▸ **Directions**:
Extend the blog post below on introducing 3G and Internet-enabled mobile phones to healthcare service providers, starting after its final sentence.

▸ **Text block**:
3G is a game changer.
As I mentioned in my last post, new technologies are being introduced primarily by the mobile service providers. And for as much as I’m developing bits and pieces of software, my research is to introduce these technologies to the healthcare service providers (HSPs), to educate them on their use, and to study how they are assimilated.
Brief aside: For you students out there, what makes this a vaguely experimental context is that I’ve manipulated the context by forcing the introduction of computers, Internet, and Internet-enabled mobile phones, so I can ask very specific questions. It’s only vaguely experimental because there’s all sorts of exogenous variables that I can’t control and, well I only have 8 subjects that are ultimately wildly different from one another. All the statistical data I presented in my last post was from a survey of 59 health facilities, so that’s slightly different… but also to be discussed.

▸ **Provided data**:
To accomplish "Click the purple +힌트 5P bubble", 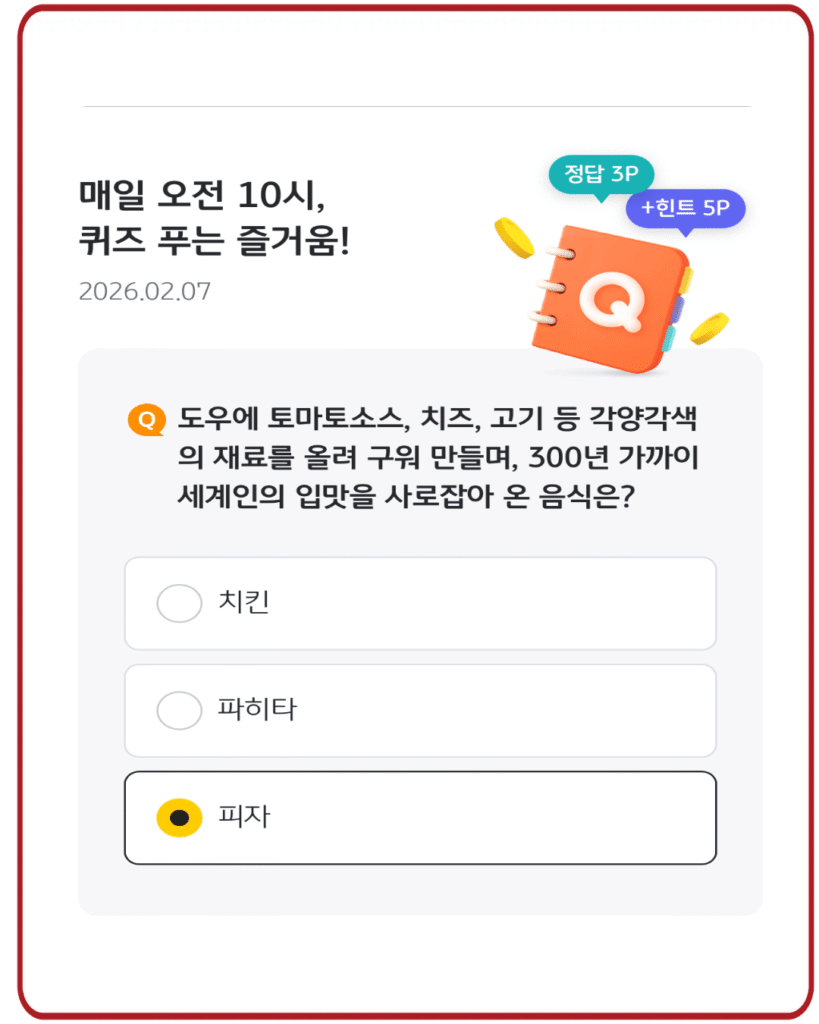I will pyautogui.click(x=685, y=209).
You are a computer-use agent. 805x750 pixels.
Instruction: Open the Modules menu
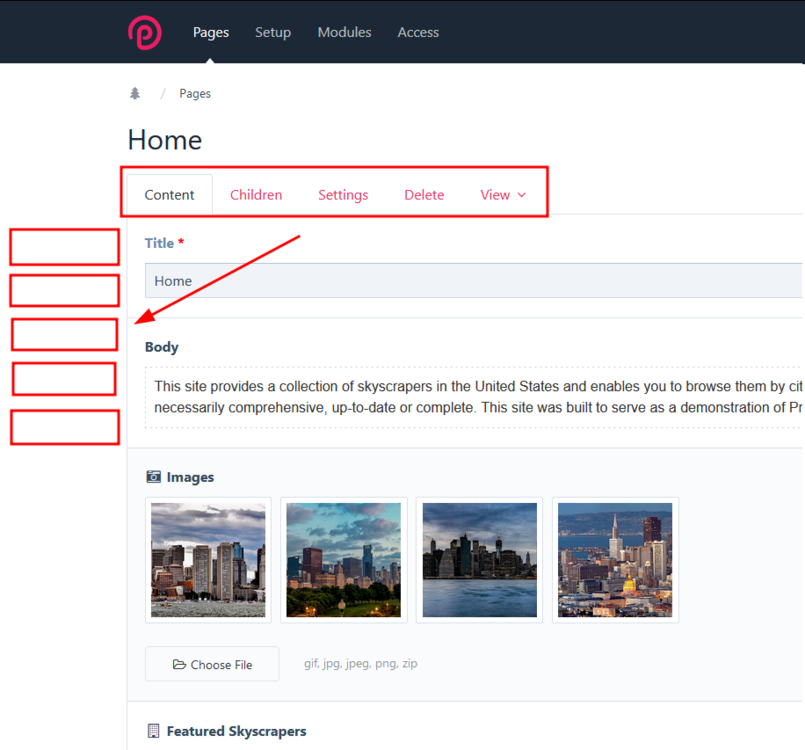(344, 32)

▸ **Final result**:
Okay, now this is long overdue, since MTN changed their GPRS settings at least 6 months ago. But this week and next I’m setting up my 8 facilities with mobile Internet, so yesterday I went to Warid, MTN, Orange, and Zain and purchased Internet plans from each of them. (UTL has CDMA and DSL broadband services, so they don’t offer GPRS services by monthly subscription, although they do have 3G equipment installed on their masts in Mbarara. We don’t know what their deal is.) Here’s a run down of all the prices:
The prices listed are in Uganda Shillings (conversion varies from day to day, I think it is actually about 1950 UGX to USD, but I generally use 2000 as my conversion rate for this blog, for round numbers, and so I don’t have to get out a calculator.) For Orange and MTN, they offer discounted rates if you subscribe for multiple months. You can view Orange’s price list and coverage area online, and MTN’s price list as well. Warid calls their plan Smartlink. A primary thing to note is that not only is Orange half the price of the others, but Orange has 3G coverage in many of the major towns throughout Uganda, including Mbarara. Practically speaking, this means I can watch live streaming video on the BBC News website using my Orange modem, and use skype again. Yikes. My one modem is faster than the entire Mbarara University VSAT connection. At the same time… I took the modem to Kaberebere yesterday, about half an hour away to a health facility, where only EDGE coverage was available, and I was only getting 4Kbps instead of 100Kbps, and when I took it to Kanoni, it didn’t work at all, so it really depends on where you are.
I spent yesterday morning purchasing mostly just the SIM cards from each of the providers – which I get away with because I’ve previously purchased modems from them and they all know me. Usually you’ll have to argue with them if you try to purchase a monthly subscription without a modem, and prove that you have a phone that’s capable of handling it. They just don’t want to deal with third party modems. Don’t tell them that you have one if you do.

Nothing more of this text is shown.